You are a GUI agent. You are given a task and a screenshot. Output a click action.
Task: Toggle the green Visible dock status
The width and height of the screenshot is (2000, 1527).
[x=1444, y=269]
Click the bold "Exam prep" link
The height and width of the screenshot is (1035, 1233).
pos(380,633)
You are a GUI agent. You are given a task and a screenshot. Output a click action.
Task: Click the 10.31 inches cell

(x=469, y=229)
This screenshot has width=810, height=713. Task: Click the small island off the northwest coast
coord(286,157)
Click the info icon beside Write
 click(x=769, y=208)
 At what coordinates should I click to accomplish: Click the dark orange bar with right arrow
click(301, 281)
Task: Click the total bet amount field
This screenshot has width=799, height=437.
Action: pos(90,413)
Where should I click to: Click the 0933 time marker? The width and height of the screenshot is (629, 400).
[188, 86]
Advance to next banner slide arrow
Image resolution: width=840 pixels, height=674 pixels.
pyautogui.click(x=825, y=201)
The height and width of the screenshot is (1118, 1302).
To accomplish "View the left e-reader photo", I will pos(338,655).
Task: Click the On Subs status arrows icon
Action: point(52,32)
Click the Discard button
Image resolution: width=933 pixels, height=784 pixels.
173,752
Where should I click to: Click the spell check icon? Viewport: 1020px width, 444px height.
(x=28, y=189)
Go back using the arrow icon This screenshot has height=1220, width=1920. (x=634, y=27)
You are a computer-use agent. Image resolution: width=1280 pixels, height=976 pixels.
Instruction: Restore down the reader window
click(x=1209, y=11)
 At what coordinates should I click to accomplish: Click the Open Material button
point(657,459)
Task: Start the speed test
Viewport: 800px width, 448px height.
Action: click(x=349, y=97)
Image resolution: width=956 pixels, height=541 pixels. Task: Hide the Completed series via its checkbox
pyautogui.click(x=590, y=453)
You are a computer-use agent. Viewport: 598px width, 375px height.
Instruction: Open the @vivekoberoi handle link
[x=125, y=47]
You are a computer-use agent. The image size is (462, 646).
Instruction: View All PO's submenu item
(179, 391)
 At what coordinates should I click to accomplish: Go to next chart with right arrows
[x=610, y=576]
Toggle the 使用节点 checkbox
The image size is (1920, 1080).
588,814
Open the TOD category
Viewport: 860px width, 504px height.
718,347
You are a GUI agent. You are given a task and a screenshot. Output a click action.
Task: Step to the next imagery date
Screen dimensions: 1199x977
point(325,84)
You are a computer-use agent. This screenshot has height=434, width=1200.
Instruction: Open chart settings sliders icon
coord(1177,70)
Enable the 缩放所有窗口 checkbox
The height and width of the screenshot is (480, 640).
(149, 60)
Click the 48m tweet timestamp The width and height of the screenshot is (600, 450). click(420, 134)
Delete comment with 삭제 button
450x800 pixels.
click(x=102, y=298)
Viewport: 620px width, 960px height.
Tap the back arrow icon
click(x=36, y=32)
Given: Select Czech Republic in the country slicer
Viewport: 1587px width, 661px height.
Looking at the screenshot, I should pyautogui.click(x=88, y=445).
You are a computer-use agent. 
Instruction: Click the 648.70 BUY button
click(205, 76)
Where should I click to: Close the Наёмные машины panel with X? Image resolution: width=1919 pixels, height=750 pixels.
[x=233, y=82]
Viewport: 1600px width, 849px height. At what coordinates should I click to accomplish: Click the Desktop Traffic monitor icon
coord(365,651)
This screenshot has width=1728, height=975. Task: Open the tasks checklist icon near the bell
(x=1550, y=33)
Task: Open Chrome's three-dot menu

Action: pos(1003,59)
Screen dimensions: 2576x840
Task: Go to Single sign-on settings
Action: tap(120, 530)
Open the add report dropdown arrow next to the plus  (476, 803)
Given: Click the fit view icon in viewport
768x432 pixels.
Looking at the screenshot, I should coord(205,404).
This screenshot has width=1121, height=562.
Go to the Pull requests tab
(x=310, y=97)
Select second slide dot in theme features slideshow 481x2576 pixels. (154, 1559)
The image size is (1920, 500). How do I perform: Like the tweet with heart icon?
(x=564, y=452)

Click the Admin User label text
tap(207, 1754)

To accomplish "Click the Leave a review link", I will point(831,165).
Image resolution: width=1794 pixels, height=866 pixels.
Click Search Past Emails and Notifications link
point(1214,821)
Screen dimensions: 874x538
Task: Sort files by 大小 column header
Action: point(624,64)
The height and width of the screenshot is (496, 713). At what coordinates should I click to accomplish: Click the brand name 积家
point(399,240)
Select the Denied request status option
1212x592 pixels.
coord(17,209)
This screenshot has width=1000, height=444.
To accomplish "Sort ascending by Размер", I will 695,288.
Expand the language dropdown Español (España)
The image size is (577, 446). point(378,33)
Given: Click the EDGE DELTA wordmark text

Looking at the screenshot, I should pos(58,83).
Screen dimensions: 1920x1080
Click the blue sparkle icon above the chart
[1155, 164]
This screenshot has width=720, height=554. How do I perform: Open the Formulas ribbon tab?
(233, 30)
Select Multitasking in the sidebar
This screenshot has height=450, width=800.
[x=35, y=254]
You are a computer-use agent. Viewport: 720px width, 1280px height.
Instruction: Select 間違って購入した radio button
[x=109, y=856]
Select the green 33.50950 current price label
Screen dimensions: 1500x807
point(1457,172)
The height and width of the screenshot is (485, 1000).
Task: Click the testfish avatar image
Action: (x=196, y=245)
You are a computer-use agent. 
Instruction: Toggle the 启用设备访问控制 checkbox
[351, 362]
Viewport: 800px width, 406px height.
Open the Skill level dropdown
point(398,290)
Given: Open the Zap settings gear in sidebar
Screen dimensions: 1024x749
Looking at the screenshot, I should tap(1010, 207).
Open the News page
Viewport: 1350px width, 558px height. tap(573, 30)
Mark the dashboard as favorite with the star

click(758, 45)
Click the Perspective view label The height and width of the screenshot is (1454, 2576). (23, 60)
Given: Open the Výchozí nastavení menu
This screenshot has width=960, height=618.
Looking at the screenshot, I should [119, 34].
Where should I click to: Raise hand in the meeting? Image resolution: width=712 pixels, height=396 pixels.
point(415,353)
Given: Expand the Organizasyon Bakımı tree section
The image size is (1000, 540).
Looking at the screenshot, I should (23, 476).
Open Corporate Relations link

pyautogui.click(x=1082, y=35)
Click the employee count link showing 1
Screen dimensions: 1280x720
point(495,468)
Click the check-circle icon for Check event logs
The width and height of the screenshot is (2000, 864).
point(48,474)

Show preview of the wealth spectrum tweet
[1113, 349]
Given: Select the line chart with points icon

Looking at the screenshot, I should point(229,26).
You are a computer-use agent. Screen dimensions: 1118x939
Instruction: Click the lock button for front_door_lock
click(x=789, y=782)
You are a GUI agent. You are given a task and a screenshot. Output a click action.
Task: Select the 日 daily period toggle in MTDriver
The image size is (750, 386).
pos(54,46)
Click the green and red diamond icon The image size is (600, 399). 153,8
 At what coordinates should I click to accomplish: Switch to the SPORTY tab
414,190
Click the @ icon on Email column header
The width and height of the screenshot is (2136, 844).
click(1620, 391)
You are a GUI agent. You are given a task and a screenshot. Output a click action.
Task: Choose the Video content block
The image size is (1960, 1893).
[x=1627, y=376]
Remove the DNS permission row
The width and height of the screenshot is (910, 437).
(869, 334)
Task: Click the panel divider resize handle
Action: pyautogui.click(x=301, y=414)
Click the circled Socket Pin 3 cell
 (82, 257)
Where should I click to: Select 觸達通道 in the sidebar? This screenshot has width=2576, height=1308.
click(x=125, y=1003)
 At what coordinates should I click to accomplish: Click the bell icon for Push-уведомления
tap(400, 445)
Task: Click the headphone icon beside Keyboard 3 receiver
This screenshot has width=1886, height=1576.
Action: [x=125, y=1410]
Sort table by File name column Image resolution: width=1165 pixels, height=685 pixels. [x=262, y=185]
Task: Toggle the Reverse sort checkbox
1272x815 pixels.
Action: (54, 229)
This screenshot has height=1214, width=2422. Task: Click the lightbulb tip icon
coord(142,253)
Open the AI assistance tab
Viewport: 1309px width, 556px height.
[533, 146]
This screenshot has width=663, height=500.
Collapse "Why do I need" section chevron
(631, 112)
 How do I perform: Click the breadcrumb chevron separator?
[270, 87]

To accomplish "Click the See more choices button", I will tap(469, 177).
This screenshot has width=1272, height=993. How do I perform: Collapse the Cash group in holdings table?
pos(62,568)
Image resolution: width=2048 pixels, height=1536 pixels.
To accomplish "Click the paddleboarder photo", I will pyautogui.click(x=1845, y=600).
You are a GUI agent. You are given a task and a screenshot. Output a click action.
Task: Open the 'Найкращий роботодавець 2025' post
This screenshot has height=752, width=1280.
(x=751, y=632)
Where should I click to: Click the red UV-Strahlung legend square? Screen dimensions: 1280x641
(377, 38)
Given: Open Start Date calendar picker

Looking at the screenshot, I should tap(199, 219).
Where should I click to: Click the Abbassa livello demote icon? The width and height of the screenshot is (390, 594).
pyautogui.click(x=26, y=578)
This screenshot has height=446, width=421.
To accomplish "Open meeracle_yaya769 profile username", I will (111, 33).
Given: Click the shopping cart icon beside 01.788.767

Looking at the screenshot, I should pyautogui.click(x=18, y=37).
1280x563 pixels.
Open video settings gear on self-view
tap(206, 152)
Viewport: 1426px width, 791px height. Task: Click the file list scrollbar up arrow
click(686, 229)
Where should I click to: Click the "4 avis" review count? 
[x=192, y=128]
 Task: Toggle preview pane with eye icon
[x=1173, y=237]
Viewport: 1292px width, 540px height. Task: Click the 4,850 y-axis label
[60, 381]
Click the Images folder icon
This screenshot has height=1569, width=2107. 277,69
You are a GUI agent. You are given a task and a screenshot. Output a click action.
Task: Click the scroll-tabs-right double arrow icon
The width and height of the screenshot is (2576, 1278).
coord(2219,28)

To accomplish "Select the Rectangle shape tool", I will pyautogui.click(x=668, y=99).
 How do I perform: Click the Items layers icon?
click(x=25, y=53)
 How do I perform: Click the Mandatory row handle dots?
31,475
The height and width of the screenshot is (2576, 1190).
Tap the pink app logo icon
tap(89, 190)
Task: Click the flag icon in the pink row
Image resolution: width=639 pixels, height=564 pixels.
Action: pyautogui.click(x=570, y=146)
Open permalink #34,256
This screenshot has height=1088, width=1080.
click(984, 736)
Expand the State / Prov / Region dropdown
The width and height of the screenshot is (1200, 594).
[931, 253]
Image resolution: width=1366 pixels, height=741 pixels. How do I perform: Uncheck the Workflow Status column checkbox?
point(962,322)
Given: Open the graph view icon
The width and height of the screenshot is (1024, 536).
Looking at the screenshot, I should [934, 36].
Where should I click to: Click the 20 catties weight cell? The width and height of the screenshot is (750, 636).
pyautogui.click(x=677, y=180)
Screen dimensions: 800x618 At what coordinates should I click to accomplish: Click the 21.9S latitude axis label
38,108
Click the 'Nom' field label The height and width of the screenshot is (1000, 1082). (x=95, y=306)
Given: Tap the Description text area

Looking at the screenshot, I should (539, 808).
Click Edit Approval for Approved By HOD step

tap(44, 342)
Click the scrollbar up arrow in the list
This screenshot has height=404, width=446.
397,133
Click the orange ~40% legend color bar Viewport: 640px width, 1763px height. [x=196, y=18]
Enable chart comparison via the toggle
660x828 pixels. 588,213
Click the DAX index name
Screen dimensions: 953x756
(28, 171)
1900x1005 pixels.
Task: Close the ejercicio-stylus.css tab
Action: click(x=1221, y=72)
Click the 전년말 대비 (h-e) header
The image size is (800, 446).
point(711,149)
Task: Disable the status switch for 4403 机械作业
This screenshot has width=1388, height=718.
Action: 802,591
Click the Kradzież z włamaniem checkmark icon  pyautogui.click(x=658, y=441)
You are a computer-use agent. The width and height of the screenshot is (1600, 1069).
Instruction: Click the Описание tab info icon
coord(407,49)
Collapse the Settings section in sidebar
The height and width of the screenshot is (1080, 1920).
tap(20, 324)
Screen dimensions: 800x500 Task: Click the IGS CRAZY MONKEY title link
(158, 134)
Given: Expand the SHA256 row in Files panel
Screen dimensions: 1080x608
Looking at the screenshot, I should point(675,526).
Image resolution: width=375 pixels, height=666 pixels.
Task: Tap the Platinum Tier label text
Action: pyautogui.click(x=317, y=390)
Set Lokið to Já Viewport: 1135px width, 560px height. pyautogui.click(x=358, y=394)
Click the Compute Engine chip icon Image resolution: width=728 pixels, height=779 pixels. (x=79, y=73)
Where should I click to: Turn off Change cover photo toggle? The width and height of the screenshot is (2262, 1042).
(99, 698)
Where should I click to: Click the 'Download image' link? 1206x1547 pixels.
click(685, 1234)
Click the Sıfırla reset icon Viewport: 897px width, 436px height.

■ Stated task ■
Locate each line in the items above that contains the word "table" and copy those lines out in full.

■ Complete response ■
Sort table by File name column Image resolution: width=1165 pixels, height=685 pixels. [x=262, y=185]
This screenshot has width=1272, height=993. How do I perform: Collapse the Cash group in holdings table?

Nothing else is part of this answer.